“Ouvimos aqueles tipos a falar e parece que vivem noutro mundo. Parece que vivem numa espécie de realidade virtual”, dizia-me o Rui esta semana, sereno mas insatisfeito com a desfaçatez. “Eles” são os políticos. “Realidade virtual” são as estatísticas e os números com que nos asseguram, dia sim, dia sim, que o país está melhor e que a crise se foi com a troika. Para ilustrar o raciocínio, apontou-me o exemplo de um utente que há dias lhe entrou pelo consultório médico. Um homem na casa dos 70 anos que, depois de muitos anos de trabalho, não merecia outra coisa do que um resto de vida tranquilo, mas cujas poupanças e pensão de reforma se transformaram na tábua de salvação de filhos e netos. Um filho mais novo, que já passou os 30 anos, arquiteto, incapaz de arranjar emprego, e que ainda vive com e à custa dos pais. Um filho mais velho, na casa dos 40 anos, engenheiro, desempregado desde que a empresa fechou, com quatro filhos, a quem o pai e avô tem agora de pagar a prestação e outras contas da casa.
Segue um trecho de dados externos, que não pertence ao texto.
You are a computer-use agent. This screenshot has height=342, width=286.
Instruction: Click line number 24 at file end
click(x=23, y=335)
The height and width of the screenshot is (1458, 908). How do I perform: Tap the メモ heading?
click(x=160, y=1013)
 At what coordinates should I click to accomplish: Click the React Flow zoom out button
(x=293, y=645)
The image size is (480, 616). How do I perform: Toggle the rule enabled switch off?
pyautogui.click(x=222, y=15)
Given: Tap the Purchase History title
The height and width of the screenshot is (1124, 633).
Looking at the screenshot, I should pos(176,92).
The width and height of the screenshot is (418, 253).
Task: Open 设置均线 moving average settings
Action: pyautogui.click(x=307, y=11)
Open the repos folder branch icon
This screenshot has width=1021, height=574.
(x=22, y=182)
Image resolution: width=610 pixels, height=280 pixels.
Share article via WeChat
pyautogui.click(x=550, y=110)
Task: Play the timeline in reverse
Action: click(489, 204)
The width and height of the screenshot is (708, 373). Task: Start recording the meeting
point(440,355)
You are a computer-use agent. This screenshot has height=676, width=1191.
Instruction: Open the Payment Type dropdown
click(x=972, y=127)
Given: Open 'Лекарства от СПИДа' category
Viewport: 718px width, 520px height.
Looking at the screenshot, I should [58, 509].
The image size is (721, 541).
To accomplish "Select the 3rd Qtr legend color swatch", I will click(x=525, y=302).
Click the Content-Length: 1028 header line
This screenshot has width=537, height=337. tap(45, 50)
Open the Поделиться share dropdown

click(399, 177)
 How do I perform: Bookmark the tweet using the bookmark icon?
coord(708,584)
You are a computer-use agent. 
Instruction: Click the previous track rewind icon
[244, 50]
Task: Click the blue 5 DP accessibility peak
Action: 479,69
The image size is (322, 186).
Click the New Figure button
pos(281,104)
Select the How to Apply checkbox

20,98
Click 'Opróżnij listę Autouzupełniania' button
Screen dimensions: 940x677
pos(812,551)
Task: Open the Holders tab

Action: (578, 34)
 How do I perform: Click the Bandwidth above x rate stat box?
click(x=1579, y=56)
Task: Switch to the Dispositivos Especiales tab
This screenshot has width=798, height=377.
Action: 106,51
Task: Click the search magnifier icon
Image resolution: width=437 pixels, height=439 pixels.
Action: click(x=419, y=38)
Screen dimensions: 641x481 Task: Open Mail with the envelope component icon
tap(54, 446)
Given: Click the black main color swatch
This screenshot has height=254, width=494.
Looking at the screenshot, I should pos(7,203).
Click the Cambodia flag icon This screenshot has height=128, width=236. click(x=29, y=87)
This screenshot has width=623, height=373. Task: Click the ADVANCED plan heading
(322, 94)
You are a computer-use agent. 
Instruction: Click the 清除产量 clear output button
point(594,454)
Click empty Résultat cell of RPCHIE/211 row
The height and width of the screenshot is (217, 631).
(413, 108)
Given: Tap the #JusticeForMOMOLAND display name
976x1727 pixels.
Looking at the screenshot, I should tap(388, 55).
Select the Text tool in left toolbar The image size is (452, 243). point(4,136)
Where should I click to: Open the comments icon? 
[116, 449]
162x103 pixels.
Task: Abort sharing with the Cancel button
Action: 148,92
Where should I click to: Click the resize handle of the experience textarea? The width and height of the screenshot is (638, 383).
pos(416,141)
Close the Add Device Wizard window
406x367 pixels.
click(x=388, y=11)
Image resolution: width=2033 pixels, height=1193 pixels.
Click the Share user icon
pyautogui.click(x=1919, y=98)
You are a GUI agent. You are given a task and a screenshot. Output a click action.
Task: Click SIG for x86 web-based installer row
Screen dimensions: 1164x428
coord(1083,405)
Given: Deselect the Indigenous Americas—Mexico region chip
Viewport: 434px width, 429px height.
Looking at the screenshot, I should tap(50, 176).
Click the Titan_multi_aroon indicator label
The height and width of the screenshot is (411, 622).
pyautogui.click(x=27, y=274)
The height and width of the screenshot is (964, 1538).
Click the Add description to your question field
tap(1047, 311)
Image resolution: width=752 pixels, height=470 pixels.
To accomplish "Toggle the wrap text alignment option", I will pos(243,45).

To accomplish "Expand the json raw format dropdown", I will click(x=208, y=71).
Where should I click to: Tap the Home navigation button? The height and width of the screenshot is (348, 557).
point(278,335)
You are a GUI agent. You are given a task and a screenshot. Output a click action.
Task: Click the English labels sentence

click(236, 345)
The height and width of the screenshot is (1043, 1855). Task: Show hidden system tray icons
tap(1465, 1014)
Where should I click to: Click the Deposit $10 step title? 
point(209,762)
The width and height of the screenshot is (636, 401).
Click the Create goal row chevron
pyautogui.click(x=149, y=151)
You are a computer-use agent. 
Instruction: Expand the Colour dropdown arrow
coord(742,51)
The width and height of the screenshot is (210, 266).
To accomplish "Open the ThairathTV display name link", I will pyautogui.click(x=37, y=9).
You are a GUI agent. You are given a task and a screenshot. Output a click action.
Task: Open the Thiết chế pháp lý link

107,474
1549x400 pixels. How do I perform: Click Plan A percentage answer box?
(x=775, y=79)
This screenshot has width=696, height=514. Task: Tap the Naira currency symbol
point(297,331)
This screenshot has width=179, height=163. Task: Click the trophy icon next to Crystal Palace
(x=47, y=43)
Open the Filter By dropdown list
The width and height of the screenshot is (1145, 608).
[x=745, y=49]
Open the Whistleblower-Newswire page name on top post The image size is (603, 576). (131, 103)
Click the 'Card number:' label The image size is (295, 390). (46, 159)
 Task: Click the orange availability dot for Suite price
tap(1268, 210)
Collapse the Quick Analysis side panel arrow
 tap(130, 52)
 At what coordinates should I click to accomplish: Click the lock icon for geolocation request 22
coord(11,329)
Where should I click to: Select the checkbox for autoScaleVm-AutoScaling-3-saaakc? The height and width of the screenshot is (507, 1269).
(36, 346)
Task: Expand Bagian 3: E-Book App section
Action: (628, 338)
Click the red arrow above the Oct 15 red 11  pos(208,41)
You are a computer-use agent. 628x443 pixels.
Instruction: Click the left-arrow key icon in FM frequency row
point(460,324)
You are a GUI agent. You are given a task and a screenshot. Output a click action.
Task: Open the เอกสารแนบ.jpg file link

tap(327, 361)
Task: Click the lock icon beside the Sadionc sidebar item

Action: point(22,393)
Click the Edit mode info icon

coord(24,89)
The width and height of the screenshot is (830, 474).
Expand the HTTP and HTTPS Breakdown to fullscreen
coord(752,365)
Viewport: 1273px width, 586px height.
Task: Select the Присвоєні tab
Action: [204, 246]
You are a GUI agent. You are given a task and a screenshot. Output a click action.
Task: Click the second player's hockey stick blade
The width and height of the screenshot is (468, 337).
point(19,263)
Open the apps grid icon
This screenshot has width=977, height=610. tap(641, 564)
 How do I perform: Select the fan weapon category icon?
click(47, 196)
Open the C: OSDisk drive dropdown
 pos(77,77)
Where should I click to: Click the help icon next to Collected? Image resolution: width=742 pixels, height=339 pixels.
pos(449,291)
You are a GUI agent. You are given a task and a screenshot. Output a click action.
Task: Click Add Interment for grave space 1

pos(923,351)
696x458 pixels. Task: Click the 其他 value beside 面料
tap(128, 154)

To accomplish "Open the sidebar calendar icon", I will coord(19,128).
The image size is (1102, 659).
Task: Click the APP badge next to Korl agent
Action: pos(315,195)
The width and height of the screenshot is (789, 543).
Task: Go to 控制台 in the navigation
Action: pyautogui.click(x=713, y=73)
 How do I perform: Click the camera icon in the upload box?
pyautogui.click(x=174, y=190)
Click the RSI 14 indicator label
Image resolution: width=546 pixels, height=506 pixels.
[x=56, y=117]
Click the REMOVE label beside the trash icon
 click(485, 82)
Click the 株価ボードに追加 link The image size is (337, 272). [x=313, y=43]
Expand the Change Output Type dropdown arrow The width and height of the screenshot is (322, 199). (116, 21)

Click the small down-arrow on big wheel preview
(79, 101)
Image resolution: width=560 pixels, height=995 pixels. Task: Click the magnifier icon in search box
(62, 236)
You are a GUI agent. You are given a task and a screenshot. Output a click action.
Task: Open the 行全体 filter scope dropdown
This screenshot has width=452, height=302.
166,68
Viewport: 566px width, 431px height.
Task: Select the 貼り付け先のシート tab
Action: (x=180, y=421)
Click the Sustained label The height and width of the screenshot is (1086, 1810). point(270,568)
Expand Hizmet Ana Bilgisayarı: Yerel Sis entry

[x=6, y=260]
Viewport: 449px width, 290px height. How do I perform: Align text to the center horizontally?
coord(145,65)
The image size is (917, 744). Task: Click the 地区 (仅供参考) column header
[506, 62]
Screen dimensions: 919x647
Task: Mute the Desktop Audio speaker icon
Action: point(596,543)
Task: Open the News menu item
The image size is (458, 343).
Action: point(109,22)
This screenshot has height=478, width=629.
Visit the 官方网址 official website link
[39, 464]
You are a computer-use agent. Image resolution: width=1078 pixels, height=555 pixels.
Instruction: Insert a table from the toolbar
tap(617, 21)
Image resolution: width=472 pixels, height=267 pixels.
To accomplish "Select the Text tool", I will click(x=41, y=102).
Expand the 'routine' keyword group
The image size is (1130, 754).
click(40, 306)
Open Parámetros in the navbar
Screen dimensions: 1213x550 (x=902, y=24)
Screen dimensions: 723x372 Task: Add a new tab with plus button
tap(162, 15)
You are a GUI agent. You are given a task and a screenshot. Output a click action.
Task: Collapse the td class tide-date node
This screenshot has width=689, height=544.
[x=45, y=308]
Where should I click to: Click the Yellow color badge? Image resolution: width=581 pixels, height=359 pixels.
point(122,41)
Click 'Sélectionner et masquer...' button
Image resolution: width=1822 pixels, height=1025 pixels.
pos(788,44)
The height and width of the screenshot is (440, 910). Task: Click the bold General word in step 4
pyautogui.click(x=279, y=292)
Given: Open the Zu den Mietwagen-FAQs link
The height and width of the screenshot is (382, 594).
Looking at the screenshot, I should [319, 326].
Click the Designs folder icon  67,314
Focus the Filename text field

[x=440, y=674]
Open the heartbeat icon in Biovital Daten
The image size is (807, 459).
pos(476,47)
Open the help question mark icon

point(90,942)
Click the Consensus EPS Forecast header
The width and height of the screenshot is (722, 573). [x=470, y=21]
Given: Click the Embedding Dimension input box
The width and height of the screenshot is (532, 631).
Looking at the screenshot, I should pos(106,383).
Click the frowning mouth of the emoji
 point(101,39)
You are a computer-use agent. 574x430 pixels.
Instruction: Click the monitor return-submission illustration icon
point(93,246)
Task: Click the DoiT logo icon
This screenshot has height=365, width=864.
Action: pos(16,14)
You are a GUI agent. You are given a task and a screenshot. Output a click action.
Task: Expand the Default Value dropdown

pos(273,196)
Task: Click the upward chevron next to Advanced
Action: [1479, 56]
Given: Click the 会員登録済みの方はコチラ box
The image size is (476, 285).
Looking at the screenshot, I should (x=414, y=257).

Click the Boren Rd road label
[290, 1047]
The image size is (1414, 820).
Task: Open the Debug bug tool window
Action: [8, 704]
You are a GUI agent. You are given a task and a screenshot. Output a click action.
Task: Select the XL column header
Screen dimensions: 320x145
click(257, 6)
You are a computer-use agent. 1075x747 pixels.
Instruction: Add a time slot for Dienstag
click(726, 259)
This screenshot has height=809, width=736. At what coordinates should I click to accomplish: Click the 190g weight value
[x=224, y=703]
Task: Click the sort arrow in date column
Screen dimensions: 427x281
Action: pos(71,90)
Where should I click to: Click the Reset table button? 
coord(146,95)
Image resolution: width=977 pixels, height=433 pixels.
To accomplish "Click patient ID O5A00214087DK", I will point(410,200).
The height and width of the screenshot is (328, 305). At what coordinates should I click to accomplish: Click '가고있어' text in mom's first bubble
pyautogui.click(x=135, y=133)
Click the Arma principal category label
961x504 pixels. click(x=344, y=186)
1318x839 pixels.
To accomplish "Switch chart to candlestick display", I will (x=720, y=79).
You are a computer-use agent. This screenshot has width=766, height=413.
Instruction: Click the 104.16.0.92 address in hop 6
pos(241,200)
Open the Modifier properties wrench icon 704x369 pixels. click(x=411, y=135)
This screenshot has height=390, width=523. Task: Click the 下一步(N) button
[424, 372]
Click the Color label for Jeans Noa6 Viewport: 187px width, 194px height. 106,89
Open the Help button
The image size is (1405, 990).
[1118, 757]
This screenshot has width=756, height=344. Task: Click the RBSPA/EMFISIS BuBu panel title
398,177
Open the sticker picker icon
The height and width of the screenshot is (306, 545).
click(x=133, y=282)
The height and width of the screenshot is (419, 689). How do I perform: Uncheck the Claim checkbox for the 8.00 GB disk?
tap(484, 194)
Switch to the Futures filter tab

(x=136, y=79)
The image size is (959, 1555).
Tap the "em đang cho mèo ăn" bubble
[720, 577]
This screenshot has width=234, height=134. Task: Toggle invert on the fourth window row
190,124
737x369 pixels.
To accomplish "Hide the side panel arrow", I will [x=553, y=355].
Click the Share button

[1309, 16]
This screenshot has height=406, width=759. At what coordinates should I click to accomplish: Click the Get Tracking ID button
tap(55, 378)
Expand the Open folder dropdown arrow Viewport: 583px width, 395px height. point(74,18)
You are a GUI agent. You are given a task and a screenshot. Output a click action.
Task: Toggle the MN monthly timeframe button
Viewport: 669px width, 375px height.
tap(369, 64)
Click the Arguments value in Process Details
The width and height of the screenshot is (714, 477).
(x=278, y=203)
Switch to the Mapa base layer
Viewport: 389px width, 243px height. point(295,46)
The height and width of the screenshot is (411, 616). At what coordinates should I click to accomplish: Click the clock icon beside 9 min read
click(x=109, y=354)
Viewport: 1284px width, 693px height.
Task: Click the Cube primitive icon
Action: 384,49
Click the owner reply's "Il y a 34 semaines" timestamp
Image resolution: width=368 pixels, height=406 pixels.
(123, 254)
Os sociólogos chamam-lhe “solidariedade intergeracional” e dizem que é isto que explica que o impacto da crise tenha sido um pouco atenuado em Portugal (e apesar do corte nas pensões que o Governo impôs com zelo nos últimos anos). Um esforço que assegura a viabilidade de muitas famílias, mas que não é reproduzível, ou seja, sustentável a prazo. Como explica Lina Coelho, subdiretora da Faculdade de Economia da Universidade de Coimbra, a propósito de uma investigação sobre finanças conjugais em tempo de crise, “a atual geração de idosos está a sustentar o padrão de vida dos filhos e dos netos, mas estes já não vão conseguir reproduzir o modelo em relação aos seus próprios filhos e netos”, afetados que já estão por “percursos de vida e de carreira muito mais fragmentados e precários”. Quantas pessoas hoje com 40 anos terão, aos 70, possibilidade de apoiar os seus filhos e netos?
Cada vez menos, garantidamente. Como ontem mesmo se explicava no JN, um trabalhador que tenha conseguido reformar–se no ano passado ainda conseguiu, em média, uma pensão equivalente a 63% do seu salário. Segundo as estimativas da Comissão Europeia, dentro de 15 anos, ou seja, aqueles que estão agora na casa dos 50, conseguirão uma pensão equivalente a 43% do salário. Ao défice público e orçamental teremos então de juntar a noção de défice de solidariedade, que ainda não aparece nas estatísticas oficiais, nem nas análises da Unidade Técnica de Apoio Orçamental, mas é ainda mais importante para medir as possibilidades de assegurar dignidade na vida real.